Emmanuel knew that he was fortunate to have a cousin rightly placed for just such an occasion as this. The local culinary specialty reserved for magnificent and celebratory meals required four days of careful preparation. Since both he and Rita were working long hours, it was his cousin who had come to the rescue and completed the arduous preparation process necessary to produce the highly favored dish that Emmanuel now proudly placed before his appreciative guests. He was at first a little nonplussed that his efforts should have gone unnoticed when the consultant asked if they might explore the questions of culture in the RJR organization. But he was relieved when his response, “I know what you want to learn, but I’ve decided to show you, more than discuss it,” seemed to satisfy his guests.
Slowly, the evening played out, just as Emmanuel had engineered. The sheer pleasure of an unhurried meal together, with newly forming friendships, in a family home, enfolded by a warm welcome, all spoke eloquently of things for which Emmanuel could not find words.

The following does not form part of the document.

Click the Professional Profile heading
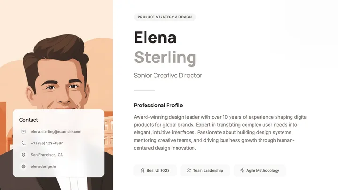The height and width of the screenshot is (190, 338). [x=158, y=106]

This was the RJR he knew and it was the RJR that had welcomed him so many years ago. Certainly the work was hard, and of late, more demanding than ever, but around his table, resplendent with the simple pleasures of great food, good wine and simple conversation, Emmanuel found his voice to answer, less obliquely than it may at first have seemed, the questions of his visitors. And with the final revelation of a bottle of port from the famed ’63 vintage, one of two that his father had inherited from his much wealthier cousin, Emmanuel hoped his message was well understood. He occasionally caught the eye of the consultant who said less and less and listened more and more.
“Perhaps,” Emmanuel thought, “I have succeeded.”